Businesses can take advantage of a wider range of payment options and automated tools.
Customers enjoy more competitive financial products tailored to their needs.
The overall trend of open banking points to a financial system that’s more heavily automated, with the end goal of digitizing financial services for the benefit of all parties involved.
What is an API in open banking?
How do APIs factor into the equation? They provide the connecting links between financial institutions, third-party providers, businesses, and consumers. API stands for application programming interface, referring to any interface that connects a service’s database with an outside application. In a general sense, they act as a bridge for data to travel securely from point A to point B.
When looking at what is an API in open banking specifically, it would be the interface that links a bank’s database with the outside program or application. This is what allows the bank to offer a wider selection of services, payment plans, and financial products tailored to each individual customer. Banks can develop their own unique APIs, linking them to outside APIs to create a unique financial ecosystem.
Standardized APIs in open banking
We’ve mentioned above that banks have the option of creating custom APIs to best serve their customers. However, there are also standardized APIs to help create a more uniform experience across multiple financial institutions. This makes it easier for multiple banks to link together and share customer data for the purposes of open banking. Typical APIs might focus on transaction history, transaction requests, and user account details.
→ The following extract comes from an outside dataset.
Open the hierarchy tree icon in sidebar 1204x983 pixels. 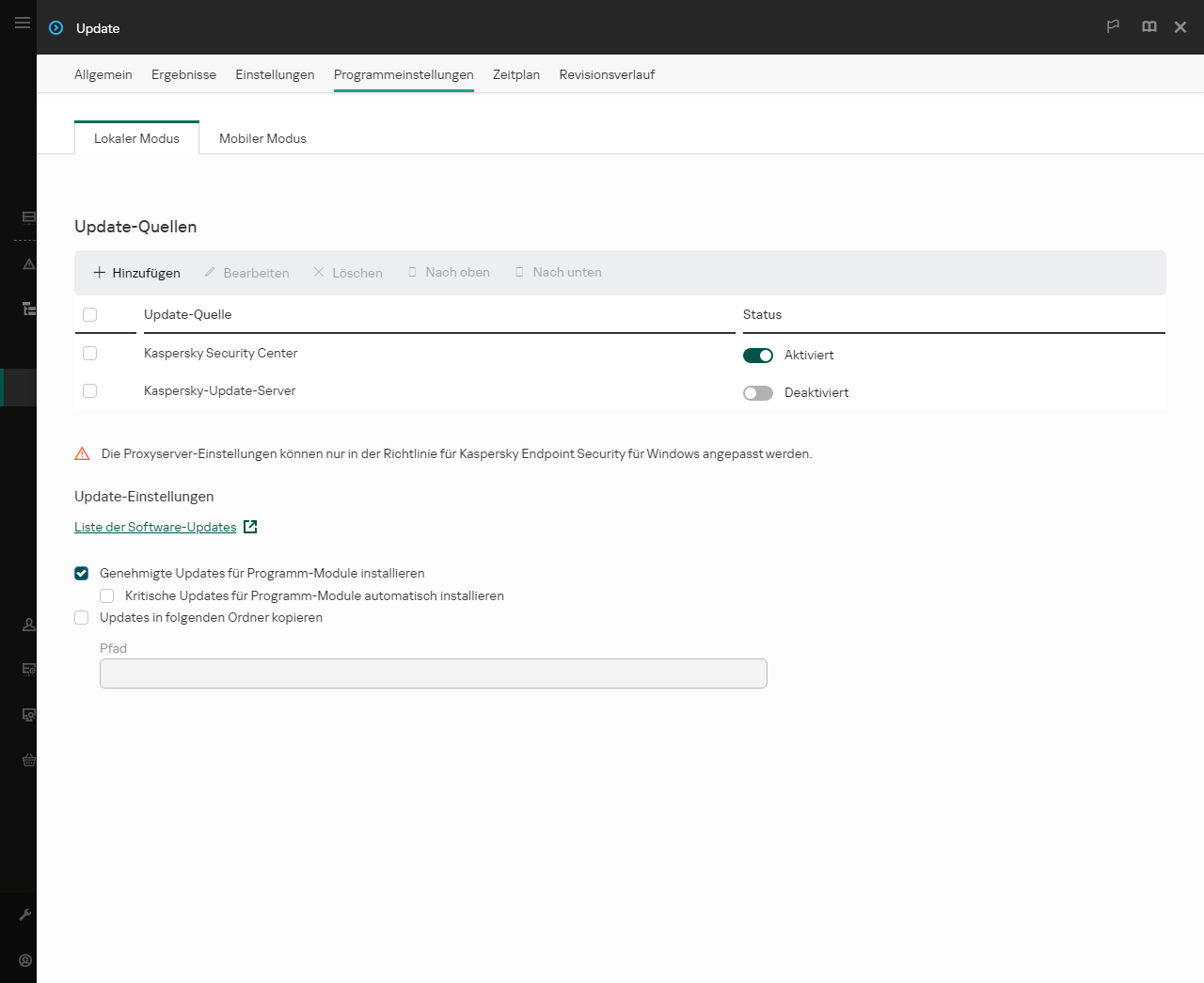[29, 309]
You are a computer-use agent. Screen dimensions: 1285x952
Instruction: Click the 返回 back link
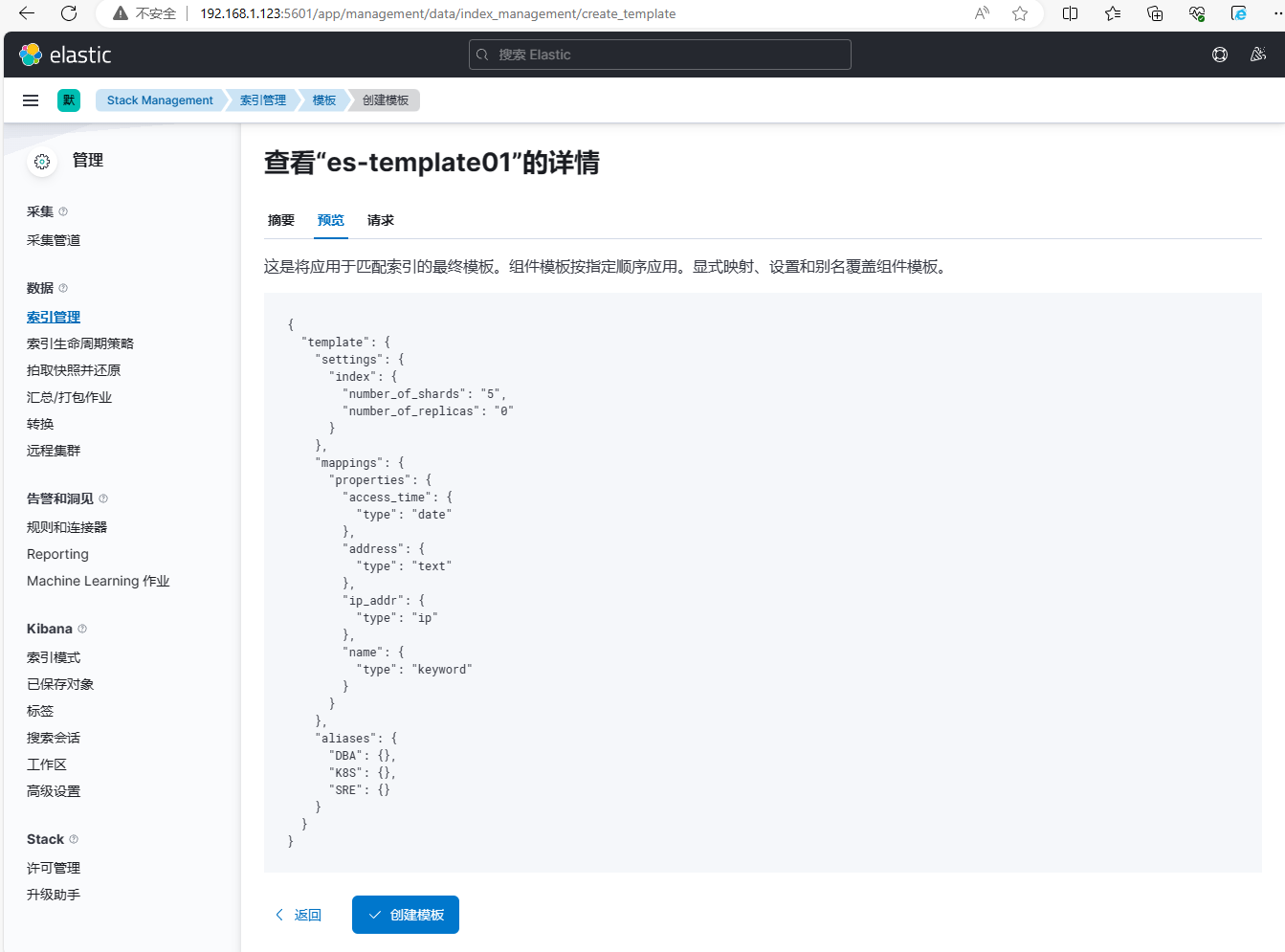pyautogui.click(x=299, y=915)
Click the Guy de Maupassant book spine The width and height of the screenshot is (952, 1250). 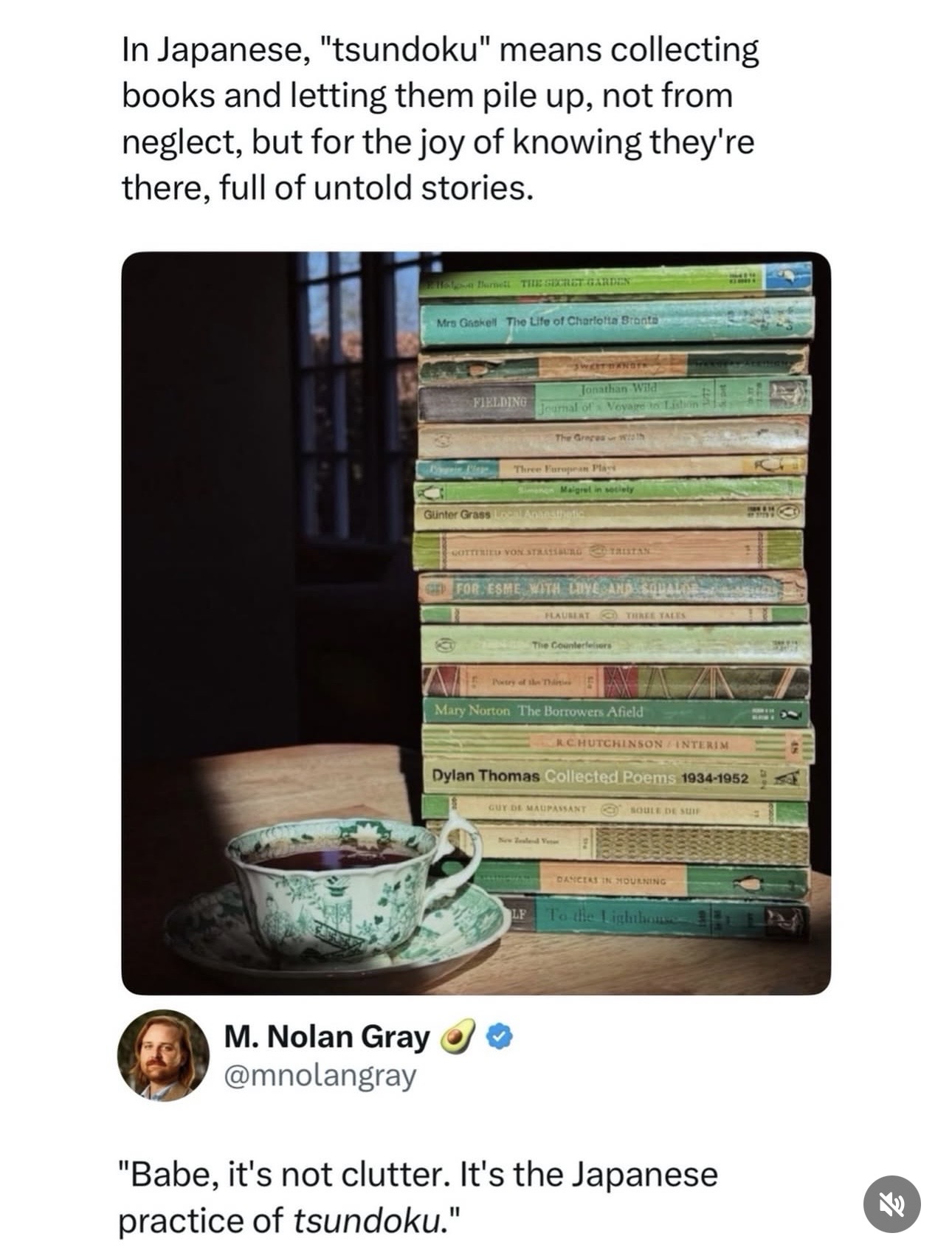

There are many different organizations worldwide offering standardized APIs. Within the United States, Nacha (National Automated Clearing House Association) has created its own standards group known as Afinis. This offers nine APIs for use by US banks such as the following:
ACH account validation
ACH payment initiation
Bank contact information
Bank contact version 2
Real-time billing account validation
Banks with open APIs
You’ll find the most banks are now switching over to APIs and open banking. Currently, US banks with open APIs include:
Bank of America
JP Morgan Chase
All of these banks use Nacha’s Afinis group of API standards for open banking. This ensures that the financial institutions can provide their customers with joined-up services for greater efficiency and control. Mastercard and Discover credit cards also use Afinis, as do numerous payment card processors. Still others use their own custom APIs.
The bottom line
Open banking offers multiple benefits to consumers and businesses alike. You can enjoy streamlined payments solutions, better borrowing terms, and more control over your financial management. One of the biggest benefits is account aggregation, which lets you log in once to view all of your various accounts from a central platform. None of this would be possible without APIs, the unique interface that allows one service to communicate with another.